(What you should do):
Beginning with the first line, please repeat the entries exactly and end on the line that contains "Click the Add".

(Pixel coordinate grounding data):
______
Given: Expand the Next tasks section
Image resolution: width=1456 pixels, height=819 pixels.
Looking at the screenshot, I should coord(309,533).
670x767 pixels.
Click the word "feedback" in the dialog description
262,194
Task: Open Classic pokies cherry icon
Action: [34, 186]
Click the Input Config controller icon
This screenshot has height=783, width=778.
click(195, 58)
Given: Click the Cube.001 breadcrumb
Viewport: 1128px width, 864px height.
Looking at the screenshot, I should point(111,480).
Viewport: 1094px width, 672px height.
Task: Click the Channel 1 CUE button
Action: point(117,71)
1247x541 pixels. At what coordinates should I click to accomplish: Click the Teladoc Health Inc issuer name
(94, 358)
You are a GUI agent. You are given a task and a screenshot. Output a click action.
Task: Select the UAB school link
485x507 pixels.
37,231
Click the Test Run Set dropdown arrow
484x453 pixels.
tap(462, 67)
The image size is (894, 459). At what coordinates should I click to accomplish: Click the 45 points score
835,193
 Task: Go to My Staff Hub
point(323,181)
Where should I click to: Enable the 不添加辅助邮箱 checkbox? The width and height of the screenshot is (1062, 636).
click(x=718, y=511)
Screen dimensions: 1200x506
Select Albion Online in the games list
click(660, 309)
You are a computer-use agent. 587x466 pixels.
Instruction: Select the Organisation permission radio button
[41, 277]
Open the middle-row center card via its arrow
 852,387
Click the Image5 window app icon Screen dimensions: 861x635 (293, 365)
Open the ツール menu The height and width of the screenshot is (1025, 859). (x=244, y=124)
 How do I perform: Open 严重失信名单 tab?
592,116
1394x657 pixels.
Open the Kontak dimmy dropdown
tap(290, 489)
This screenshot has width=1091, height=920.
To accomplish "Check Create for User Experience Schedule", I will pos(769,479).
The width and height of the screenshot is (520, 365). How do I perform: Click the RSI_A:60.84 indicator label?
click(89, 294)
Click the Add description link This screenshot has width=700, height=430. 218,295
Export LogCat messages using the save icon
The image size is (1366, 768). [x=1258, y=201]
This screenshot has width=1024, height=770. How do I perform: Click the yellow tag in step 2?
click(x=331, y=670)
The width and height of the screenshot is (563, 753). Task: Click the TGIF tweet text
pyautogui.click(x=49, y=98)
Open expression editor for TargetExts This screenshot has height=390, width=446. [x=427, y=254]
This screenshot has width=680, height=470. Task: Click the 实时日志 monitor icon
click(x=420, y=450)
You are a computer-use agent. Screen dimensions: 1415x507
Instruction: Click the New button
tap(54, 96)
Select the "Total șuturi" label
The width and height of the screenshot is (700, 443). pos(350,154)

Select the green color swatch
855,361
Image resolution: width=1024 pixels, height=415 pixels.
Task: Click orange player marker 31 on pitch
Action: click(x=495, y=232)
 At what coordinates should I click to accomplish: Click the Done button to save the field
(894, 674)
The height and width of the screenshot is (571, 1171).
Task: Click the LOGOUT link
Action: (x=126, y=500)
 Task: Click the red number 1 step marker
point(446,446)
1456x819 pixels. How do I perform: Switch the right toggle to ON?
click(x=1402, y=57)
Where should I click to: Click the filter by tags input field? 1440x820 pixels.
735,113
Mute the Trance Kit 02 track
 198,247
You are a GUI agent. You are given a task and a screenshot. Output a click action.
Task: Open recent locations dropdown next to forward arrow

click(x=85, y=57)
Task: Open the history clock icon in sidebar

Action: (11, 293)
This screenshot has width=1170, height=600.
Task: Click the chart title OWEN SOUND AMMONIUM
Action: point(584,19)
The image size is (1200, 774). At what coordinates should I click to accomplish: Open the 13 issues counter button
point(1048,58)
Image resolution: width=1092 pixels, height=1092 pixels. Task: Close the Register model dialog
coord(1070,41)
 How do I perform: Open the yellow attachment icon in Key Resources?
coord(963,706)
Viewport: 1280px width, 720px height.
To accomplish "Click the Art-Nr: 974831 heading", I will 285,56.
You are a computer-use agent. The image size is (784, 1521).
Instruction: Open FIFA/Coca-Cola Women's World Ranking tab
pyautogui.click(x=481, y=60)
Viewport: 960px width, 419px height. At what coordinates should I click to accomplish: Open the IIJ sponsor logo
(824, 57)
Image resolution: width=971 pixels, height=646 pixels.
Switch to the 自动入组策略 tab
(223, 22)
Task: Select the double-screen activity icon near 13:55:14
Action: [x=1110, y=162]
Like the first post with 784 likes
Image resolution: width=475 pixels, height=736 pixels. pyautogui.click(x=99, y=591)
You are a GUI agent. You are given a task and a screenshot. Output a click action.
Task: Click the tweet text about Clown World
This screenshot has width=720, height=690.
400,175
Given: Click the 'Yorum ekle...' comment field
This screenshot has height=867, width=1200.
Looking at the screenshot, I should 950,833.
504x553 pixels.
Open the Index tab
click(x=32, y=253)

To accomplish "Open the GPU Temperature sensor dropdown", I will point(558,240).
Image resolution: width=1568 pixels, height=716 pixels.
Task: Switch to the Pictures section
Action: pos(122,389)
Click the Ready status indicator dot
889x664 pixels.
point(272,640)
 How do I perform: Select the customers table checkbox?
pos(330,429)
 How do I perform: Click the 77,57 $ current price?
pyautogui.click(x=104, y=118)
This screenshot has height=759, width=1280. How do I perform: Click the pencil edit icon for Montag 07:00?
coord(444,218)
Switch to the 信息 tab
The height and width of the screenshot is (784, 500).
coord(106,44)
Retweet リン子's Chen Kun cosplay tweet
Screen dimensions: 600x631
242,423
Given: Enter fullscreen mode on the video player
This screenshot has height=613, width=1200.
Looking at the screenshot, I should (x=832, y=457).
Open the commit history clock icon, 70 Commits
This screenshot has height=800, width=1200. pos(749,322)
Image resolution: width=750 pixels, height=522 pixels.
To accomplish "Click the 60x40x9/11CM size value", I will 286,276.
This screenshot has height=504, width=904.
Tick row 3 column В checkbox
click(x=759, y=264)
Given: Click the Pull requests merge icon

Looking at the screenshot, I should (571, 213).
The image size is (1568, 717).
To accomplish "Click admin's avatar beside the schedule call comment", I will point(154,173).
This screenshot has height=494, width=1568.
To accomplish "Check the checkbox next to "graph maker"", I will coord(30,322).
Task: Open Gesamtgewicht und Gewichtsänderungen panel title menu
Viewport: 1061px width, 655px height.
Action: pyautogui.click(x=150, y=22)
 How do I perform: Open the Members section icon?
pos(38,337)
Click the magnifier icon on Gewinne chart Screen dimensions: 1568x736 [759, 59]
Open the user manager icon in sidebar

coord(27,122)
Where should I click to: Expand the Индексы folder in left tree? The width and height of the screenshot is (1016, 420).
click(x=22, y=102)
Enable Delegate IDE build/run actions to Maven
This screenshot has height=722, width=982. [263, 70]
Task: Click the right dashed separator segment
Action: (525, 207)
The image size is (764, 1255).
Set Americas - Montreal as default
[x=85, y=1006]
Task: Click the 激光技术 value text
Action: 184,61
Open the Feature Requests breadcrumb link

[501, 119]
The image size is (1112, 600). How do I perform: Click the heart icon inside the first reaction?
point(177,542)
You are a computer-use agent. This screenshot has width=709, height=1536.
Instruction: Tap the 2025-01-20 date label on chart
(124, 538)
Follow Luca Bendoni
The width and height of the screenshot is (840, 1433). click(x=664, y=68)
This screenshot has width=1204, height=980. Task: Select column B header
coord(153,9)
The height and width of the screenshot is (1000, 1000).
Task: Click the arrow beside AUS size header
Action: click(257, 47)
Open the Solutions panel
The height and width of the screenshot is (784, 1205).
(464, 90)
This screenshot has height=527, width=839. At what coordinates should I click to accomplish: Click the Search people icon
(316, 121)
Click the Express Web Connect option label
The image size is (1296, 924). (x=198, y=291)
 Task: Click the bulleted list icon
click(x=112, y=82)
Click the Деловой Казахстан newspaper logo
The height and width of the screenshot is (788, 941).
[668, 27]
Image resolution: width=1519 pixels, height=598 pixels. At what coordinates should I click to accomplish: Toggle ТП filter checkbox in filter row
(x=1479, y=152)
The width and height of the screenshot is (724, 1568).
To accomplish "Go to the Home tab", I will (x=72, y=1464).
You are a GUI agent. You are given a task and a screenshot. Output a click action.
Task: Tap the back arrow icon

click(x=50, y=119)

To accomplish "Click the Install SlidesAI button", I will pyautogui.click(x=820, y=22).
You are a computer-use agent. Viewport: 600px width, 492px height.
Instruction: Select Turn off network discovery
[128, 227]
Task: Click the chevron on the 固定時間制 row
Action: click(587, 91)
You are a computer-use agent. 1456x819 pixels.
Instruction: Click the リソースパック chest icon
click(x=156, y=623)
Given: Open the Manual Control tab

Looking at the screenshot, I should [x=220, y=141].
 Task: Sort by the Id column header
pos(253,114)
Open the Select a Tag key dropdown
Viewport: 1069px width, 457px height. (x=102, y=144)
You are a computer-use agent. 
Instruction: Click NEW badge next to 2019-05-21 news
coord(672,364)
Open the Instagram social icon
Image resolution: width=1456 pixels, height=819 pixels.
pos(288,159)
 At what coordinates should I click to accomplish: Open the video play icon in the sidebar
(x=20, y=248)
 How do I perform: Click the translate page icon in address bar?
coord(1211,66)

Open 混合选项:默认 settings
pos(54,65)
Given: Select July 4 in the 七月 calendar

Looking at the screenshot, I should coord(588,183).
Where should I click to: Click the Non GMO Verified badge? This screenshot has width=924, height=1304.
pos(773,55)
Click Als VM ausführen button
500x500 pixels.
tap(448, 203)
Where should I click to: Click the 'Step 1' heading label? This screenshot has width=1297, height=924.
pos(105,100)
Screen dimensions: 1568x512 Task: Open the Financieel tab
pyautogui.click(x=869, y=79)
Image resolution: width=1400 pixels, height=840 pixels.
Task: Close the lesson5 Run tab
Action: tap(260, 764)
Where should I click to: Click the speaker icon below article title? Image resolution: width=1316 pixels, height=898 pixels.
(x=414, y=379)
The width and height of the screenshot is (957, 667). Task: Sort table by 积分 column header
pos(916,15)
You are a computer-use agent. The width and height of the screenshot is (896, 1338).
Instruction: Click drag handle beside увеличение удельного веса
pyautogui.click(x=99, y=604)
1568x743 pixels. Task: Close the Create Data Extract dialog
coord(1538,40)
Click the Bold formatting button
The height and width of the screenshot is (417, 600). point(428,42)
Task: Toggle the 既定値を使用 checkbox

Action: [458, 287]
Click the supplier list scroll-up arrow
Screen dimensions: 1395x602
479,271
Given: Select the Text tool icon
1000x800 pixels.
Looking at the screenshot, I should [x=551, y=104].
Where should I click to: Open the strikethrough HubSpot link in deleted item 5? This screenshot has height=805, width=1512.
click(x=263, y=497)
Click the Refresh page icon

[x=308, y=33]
______
(Answer box):
Given: Expand the Next tasks section
Image resolution: width=1456 pixels, height=819 pixels.
Looking at the screenshot, I should coord(309,533).
670x767 pixels.
Click the word "feedback" in the dialog description
262,194
Task: Open Classic pokies cherry icon
Action: [34, 186]
Click the Input Config controller icon
This screenshot has height=783, width=778.
click(195, 58)
Given: Click the Cube.001 breadcrumb
Viewport: 1128px width, 864px height.
Looking at the screenshot, I should point(111,480).
Viewport: 1094px width, 672px height.
Task: Click the Channel 1 CUE button
Action: point(117,71)
1247x541 pixels. At what coordinates should I click to accomplish: Click the Teladoc Health Inc issuer name
(94, 358)
You are a GUI agent. You are given a task and a screenshot. Output a click action.
Task: Select the UAB school link
485x507 pixels.
37,231
Click the Test Run Set dropdown arrow
484x453 pixels.
tap(462, 67)
The image size is (894, 459). At what coordinates should I click to accomplish: Click the 45 points score
835,193
 Task: Go to My Staff Hub
point(323,181)
Where should I click to: Enable the 不添加辅助邮箱 checkbox? The width and height of the screenshot is (1062, 636).
click(x=718, y=511)
Screen dimensions: 1200x506
Select Albion Online in the games list
click(660, 309)
You are a computer-use agent. 587x466 pixels.
Instruction: Select the Organisation permission radio button
[41, 277]
Open the middle-row center card via its arrow
 852,387
Click the Image5 window app icon Screen dimensions: 861x635 (293, 365)
Open the ツール menu The height and width of the screenshot is (1025, 859). (x=244, y=124)
 How do I perform: Open 严重失信名单 tab?
592,116
1394x657 pixels.
Open the Kontak dimmy dropdown
tap(290, 489)
This screenshot has width=1091, height=920.
To accomplish "Check Create for User Experience Schedule", I will pos(769,479).
The width and height of the screenshot is (520, 365). How do I perform: Click the RSI_A:60.84 indicator label?
click(89, 294)
Click the Add description link This screenshot has width=700, height=430. 218,295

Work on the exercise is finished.